Le CEA s’est impliqué très rapidement dans cette thématique, sous la direction d’Anatole Abragam dont les contributions principales sont : méthode de l'Hamiltonien de spin (avec Maurice Pryce, 1949), théorie de la structure hyperfine dans l'état solide ; explication de la structure hyperfine anormale (1950). La découverte de la polarisation dynamique dans les liquides se traduit par l’invention d'un magnétomètre pour champ terrestre basé sur ce principe (1958) ainsi que les études de base sur la température de spin et la démonstration de son identité avec la température thermodynamique (1957, 1958). En 1960, A. Abragam est nommé professeur au collège de France pour la chaire de magnétisme Nucléaire. Il publie en 1961 un livre sur le magnétisme nucléaire qui est encore aujourd’hui une référence incontestée dans ce domaine.
Dans les années 1970, A. Abragam et M. Goldman se penchent sur un problème modèle de la physique de l’état condensé, l’ordre magnétique nucléaire, et publient le livre Magnétisme nucléaire, ordre et désordre en 1982.
Avec les progrès de l’informatique et des champs magnétiques, la RMN est passée de la physique de la matière condensée, à l’analyse chimique puis à la biologie structurale et plus récemment à l’imagerie médicale.
En 1961 est commercialisé le spectromètre A60 par la firme Varian, qui a connu une grande vogue et a commencé à transformer la RMN en outil de chimie analytique important. En 1964 est fabriqué le premier spectromètre (Varian) à aimant supraconducteur à 200 MHz, bientôt poussé à 220 MHz. En 1964, une expérience importante au développement immédiat, la première utilisation de la transformée de Fourier en RMN liquide par Anderson et R.R. Ernst. En 1972 est produit le premier spectromètre (Bruker) entièrement dédié aux impulsions et à la transformée de Fourier.

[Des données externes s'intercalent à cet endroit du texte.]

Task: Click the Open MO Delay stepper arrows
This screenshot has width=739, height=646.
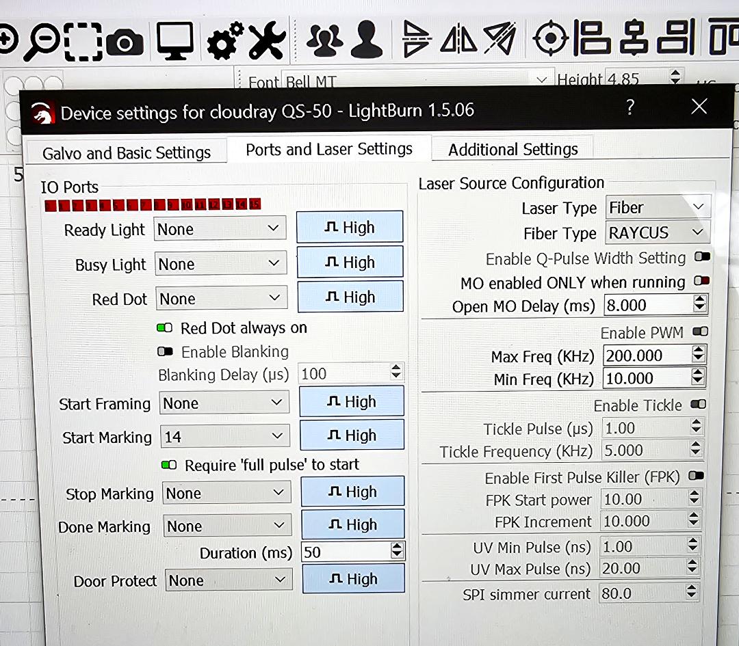Action: (700, 305)
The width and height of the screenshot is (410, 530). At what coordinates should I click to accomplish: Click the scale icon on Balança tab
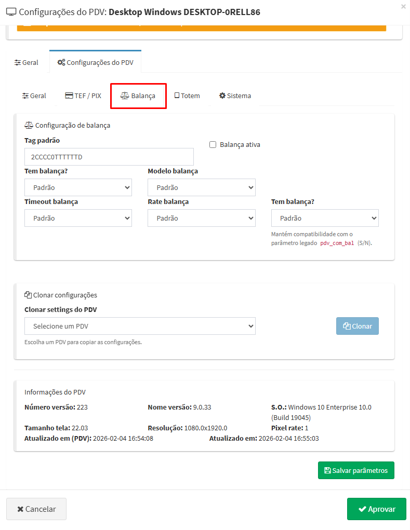pyautogui.click(x=125, y=96)
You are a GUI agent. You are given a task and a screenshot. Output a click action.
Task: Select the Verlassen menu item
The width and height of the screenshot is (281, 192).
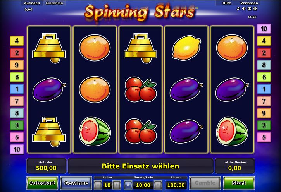249,3
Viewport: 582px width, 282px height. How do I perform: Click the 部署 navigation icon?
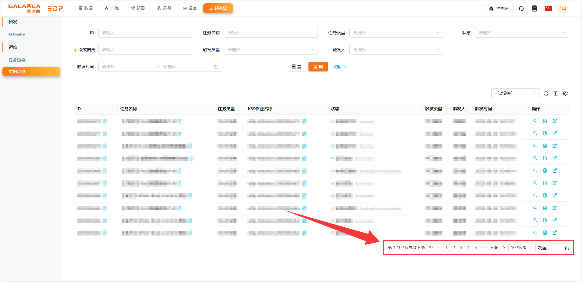click(x=133, y=8)
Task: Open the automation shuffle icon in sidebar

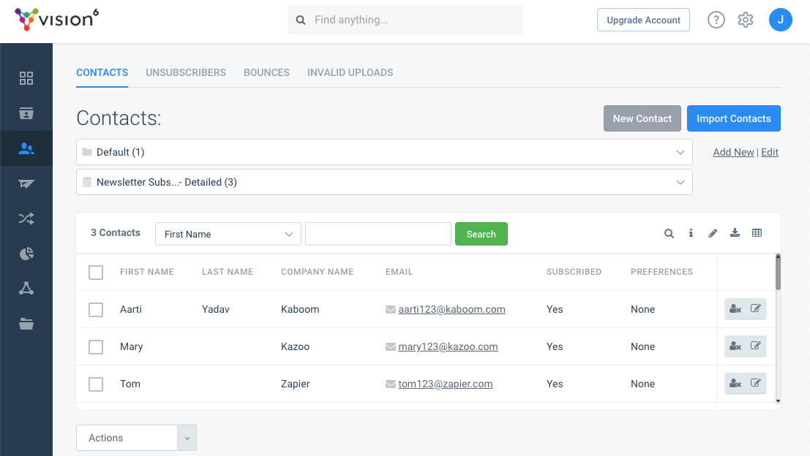Action: pyautogui.click(x=26, y=219)
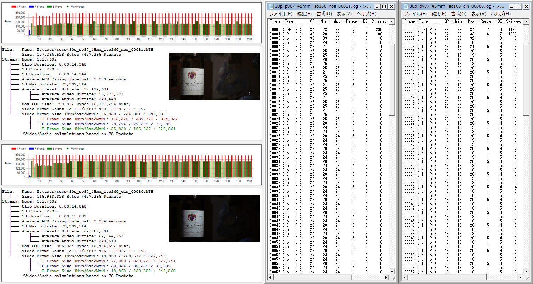
Task: Open 編集(E) menu in cin_00080.log window
Action: click(x=439, y=14)
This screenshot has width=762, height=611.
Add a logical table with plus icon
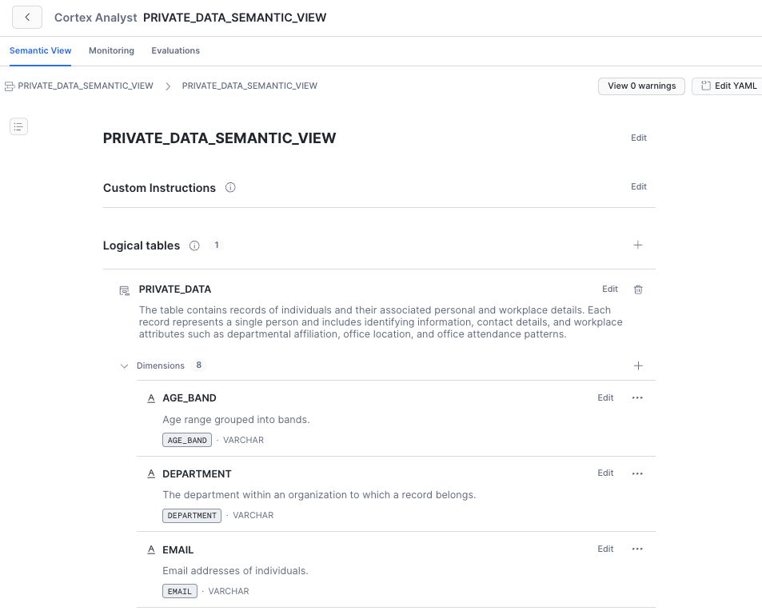click(638, 245)
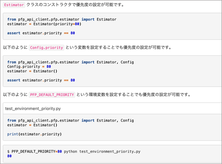Image resolution: width=222 pixels, height=164 pixels.
Task: Click the Estimator(priority=80) code line
Action: pos(44,24)
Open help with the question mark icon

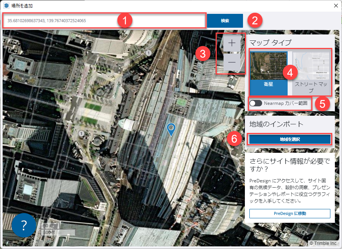tap(24, 225)
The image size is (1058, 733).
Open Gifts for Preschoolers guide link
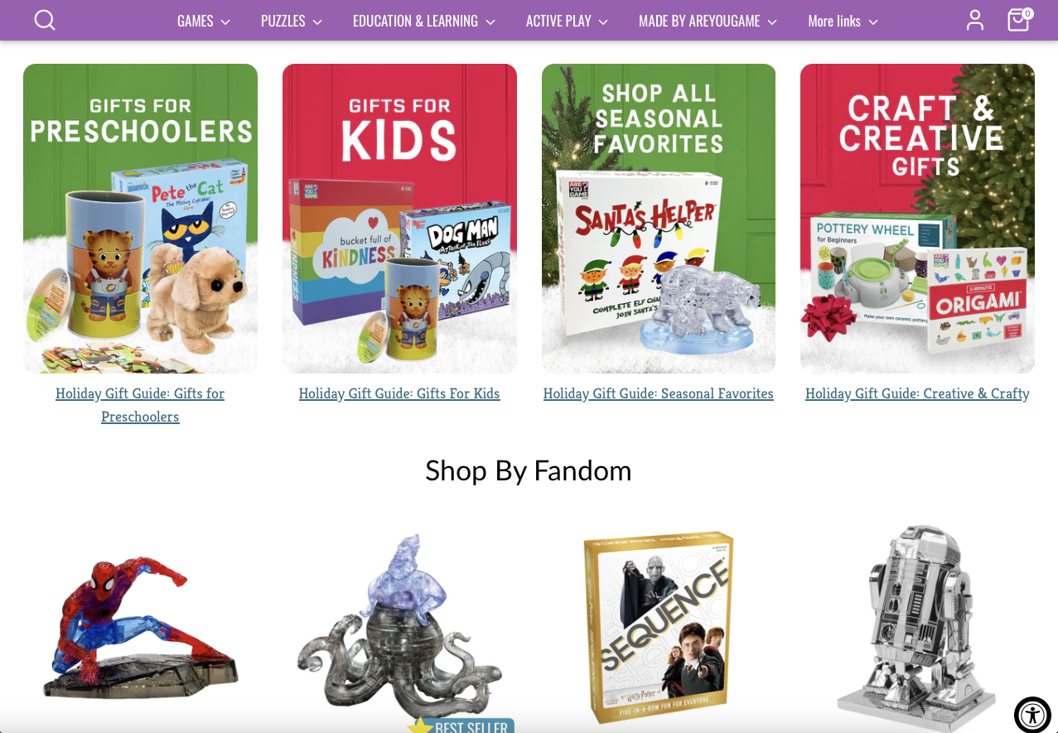point(140,405)
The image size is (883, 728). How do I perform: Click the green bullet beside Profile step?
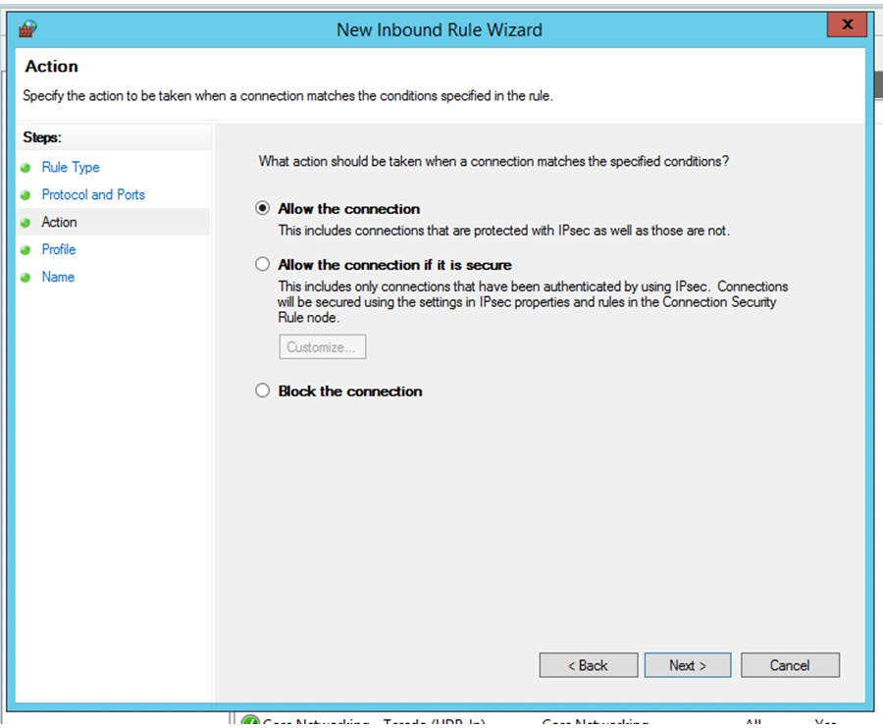(x=26, y=250)
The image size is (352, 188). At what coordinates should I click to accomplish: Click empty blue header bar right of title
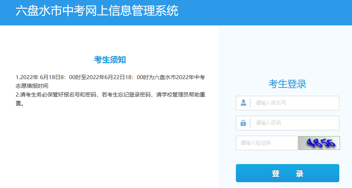[272, 13]

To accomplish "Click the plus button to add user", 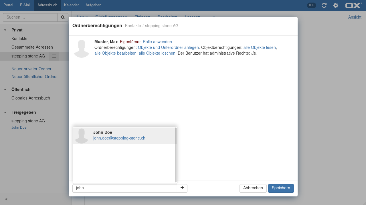I will coord(182,188).
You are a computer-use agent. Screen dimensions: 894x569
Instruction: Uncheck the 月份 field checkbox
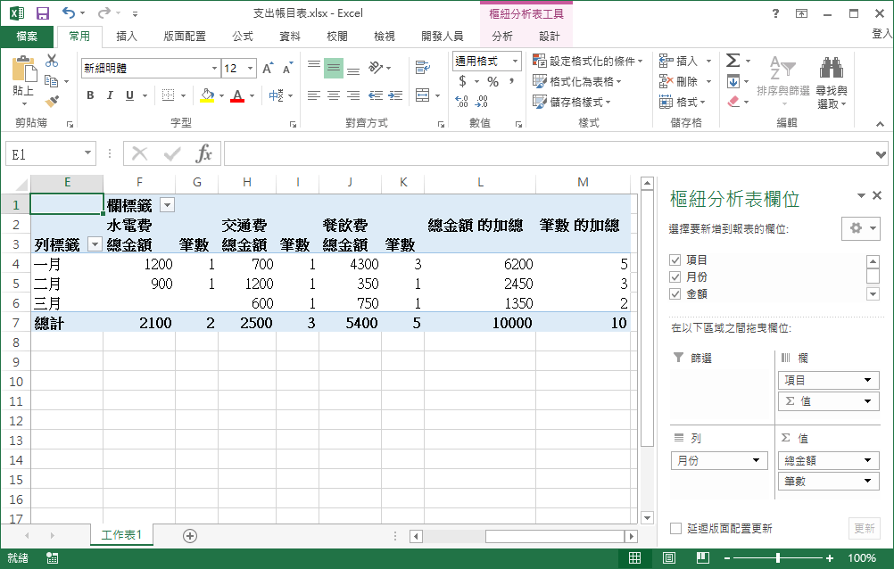click(675, 276)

Deux développements importants prennent place en chimie à partir de 1968. D’une part, le laboratoire de R.R. Ernst à Zurich développe la méthodologie des transformées de Fourier pour les molécules en solution. D’autre part, le laboratoire de J. Waugh au Massachusetts Institute of Technology (MIT) invente et développe la haute résolution dans les solides au moyen de séquences d’impulsions. Ces méthodes, de maniement délicat, seront supplantées en pratique par l’invention de la méthode d’observation directe de noyaux rares et peu sensibles, essentiellement 13C dans les composés organiques. R. Andrew propose l’utilisation de la rotation à l’angle magique (MAS).
Le début des années 70 connaît deux innovations fondamentales. En 1971, J. Jeener présente modestement, à une École d’été, l’idée et la première réalisation de la spectroscopie à deux dimensions dans les liquides, par la méthode de la double transformée de Fourier. Cette découverte est restée confidentielle jusqu’à la sortie en 1974 du célèbre article de Aue, Bartholdi et R.R. Ernst, qui décrit toute une panoplie de concepts et méthodes pour cette spectroscopie à deux dimensions avec quelques illustrations expérimentales de validation et fonde réellement cette discipline de toute première importance.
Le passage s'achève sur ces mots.